Trecho do texto —
——
Ora por uma sambada mais cômica, ora por outra mais politizada, a relação patrão-empregado nunca é alterada e segue como base do Cavalo-Marinho. No passado com os negros escravizados pelos donos de engenhos, no presente com os “boias-frias” que enfrentam condições de trabalho muitas vezes desumanas nas propriedades rurais ou no universo do folguedo, com o Capitão Marinho se safando e o Mateus e Bastião sendo explorados.
Das origens nas senzalas aos palcos contemporâneos, o Cavalo-Marinho ainda resiste como uma forma de contestação, de afirmação identitária e de celebração da riqueza cultural que sobrevive, apesar das adversidades. Por isso, passado o tempo que for, continuam sendo “várias histórias que nos permitem pensar nas coisas que acontecem no interior [de Pernambuco]”, finalizou Igor.
Elas também podem brincar
Em uma tentativa de afastar as mulheres dos folguedos, por muito tempo, apenas os homens encenavam as figuras, até mesmo as femininas, do Cavalo-Marinho. Presentes ativamente na produção de indumentárias, adereços, das atividades “secundárias”, as mulheres precisaram impor o espaço que podem, ainda com muita dificuldade, ocupar no brinquedo hoje.
“Se dependesse dos homens que brincam Cavalo-Marinho a presença de mulheres estava igual”, refletiu Igor. Contudo, como não depende somente deles, grandes nomes que sustentam e elevam o folguedo da Zona da Mata Norte de Pernambuco para outros territórios são femininos. Mestra Nice é uma dessas mulheres.
Natural da cidade do Condado, na Zona da Mata pernambucana, ela sempre foi rodeada pela cultura popular desde que se entende por gente. A infância carente caminhava em paralelo com a magia do Cavalo-Marinho, e apesar das dificuldades que a família enfrentava, a menina era feliz antes de saber o que isso significava. O pai, o saudoso mestre Antônio Teles, trabalhador rural, cortava cana para dar de comer aos filhos, enquanto conciliava a brincadeira no folguedo.
Na mãe observava o trabalho dedicado à confecção dos figurinos, como chapéus e golas. “Ela mesmo quem criava os desenhos”, contou a mestra, nostálgica. A matriarca utilizava materiais como papel laminado e galão prateado, este também usado para enfeitar caixão de “anjo”, o que evidenciava a mistura da vida real com a brincadeira. “Era tudo muito voltado para o Cavalo-Marinho. Ali nascia brilhos e brilhos”, disse. Também foi no colo da mãe, em muitos momentos, que a mestra dormia durante as noites de sambada quando criança.
——
Dados brutos —
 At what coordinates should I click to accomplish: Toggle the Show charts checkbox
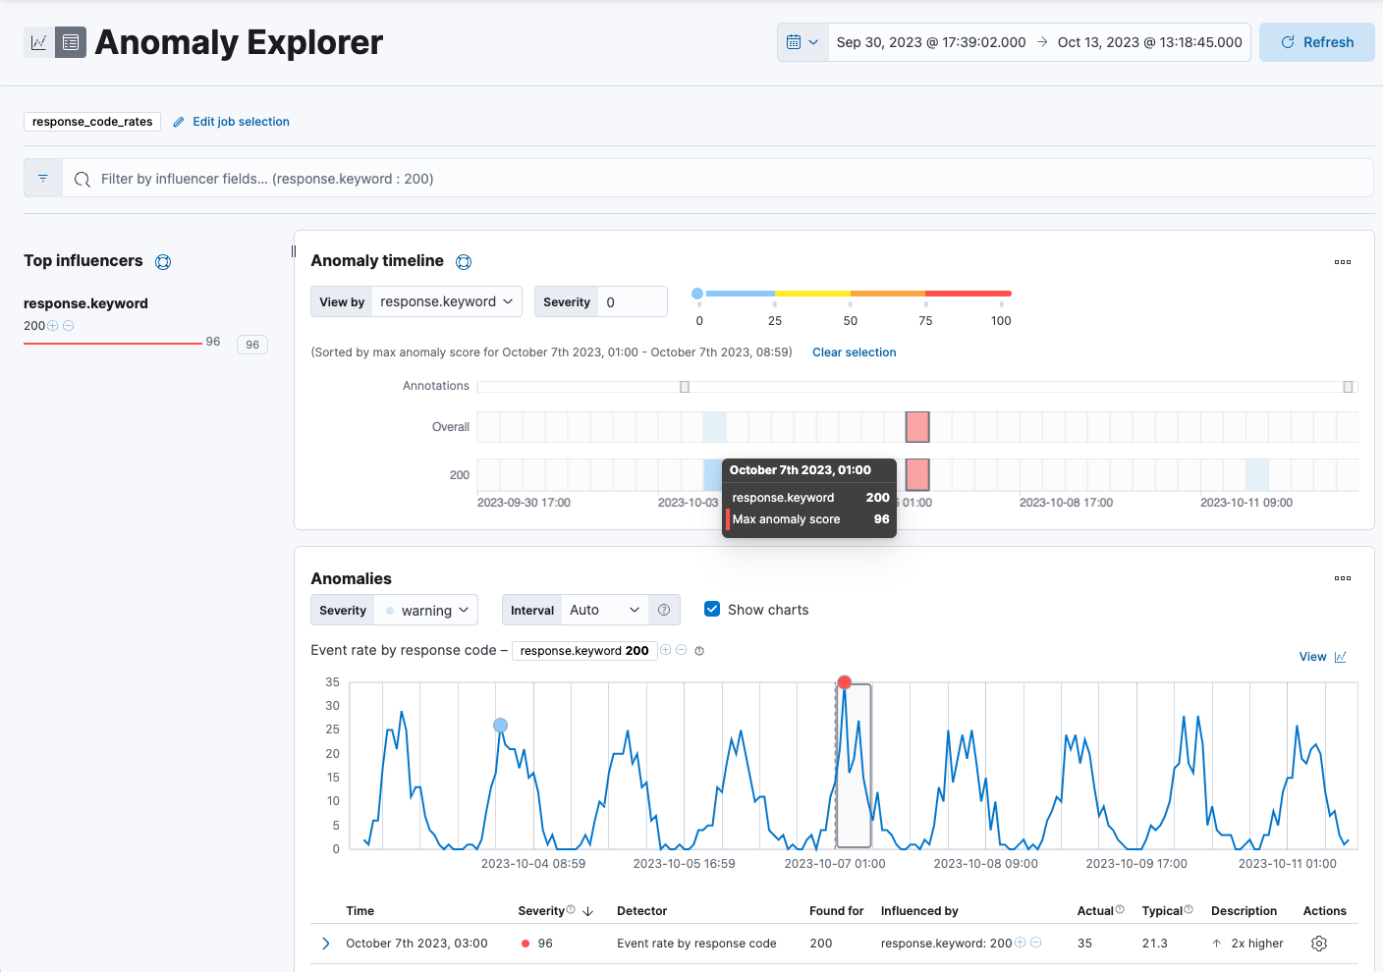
——
Requisito 1 — Transcreva, do texto sobre o Cavalo-Marinho, o trecho que se inicia nas palavras "Das origens nas" e termina após "no brinquedo hoje.".
Requisito 2 — Reescreva em forma de lista o parágrafo do texto sobre o Cavalo-Marinho iniciado por "Natural da cidade do Condado", preservando seus fatos principais.

Resposta desenvolvida 1 —
Das origens nas senzalas aos palcos contemporâneos, o Cavalo-Marinho ainda resiste como uma forma de contestação, de afirmação identitária e de celebração da riqueza cultural que sobrevive, apesar das adversidades. Por isso, passado o tempo que for, continuam sendo “várias histórias que nos permitem pensar nas coisas que acontecem no interior [de Pernambuco]”, finalizou Igor.
Elas também podem brincar
Em uma tentativa de afastar as mulheres dos folguedos, por muito tempo, apenas os homens encenavam as figuras, até mesmo as femininas, do Cavalo-Marinho. Presentes ativamente na produção de indumentárias, adereços, das atividades “secundárias”, as mulheres precisaram impor o espaço que podem, ainda com muita dificuldade, ocupar no brinquedo hoje.

Resposta desenvolvida 2 —
- Mestra Nice nasceu na cidade do Condado, na Zona da Mata pernambucana, e esteve rodeada pela cultura popular desde cedo.
- Teve uma infância carente, vivida em paralelo com a magia do Cavalo-Marinho, e era feliz apesar das dificuldades da família.
- O pai, o mestre Antônio Teles, era trabalhador rural. Cortava cana para sustentar os filhos e conciliava esse trabalho com a brincadeira no folguedo.